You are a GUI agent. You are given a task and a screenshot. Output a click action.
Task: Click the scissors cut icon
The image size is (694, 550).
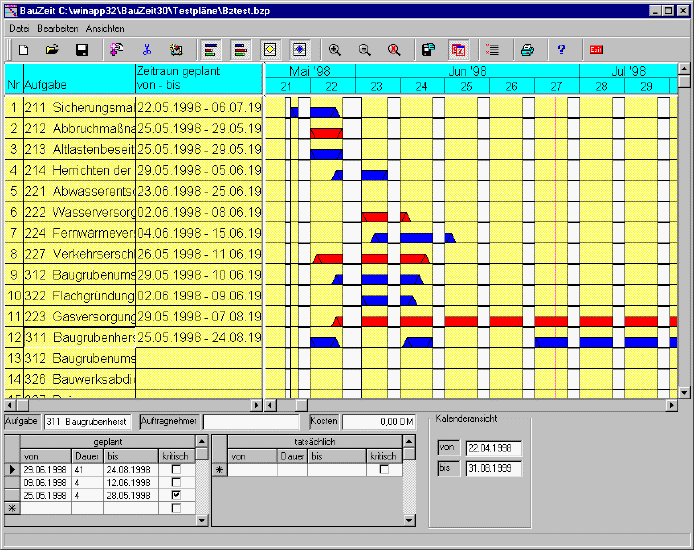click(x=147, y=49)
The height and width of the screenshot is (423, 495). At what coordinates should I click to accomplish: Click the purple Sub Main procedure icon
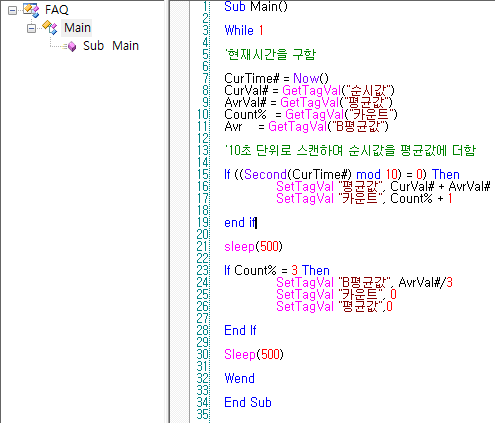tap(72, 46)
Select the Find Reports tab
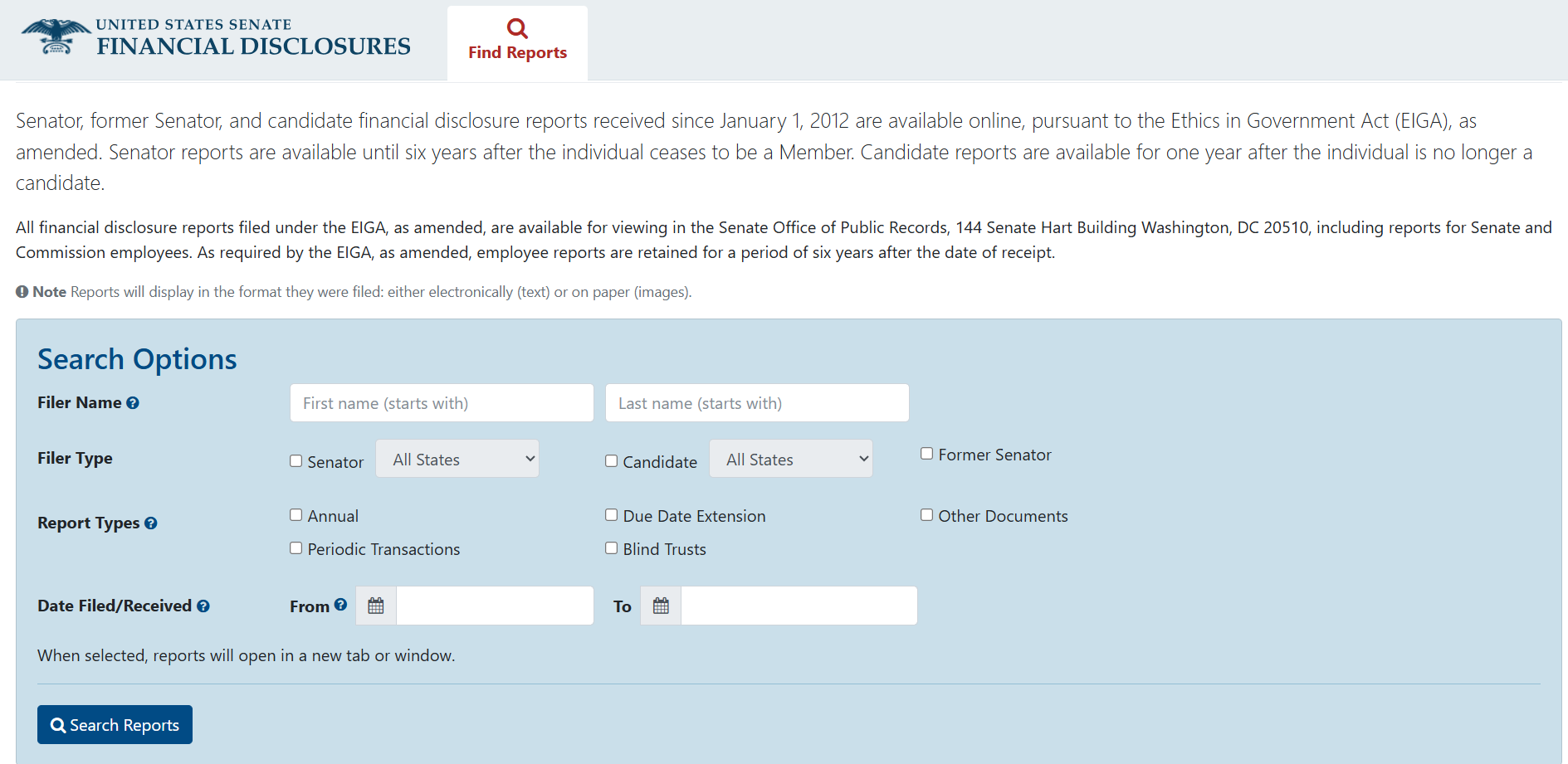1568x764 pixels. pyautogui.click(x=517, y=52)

· · ·

All the records above need to be given again word for word. Skip the pictures.

You are a GUI agent. You are given a task and a screenshot. Output a click action.
Task: Click the scissors cut icon
The image size is (694, 550).
click(x=147, y=49)
The height and width of the screenshot is (423, 495). At what coordinates should I click to accomplish: Click the purple Sub Main procedure icon
tap(72, 46)
Select the Find Reports tab
1568x764 pixels. pyautogui.click(x=517, y=52)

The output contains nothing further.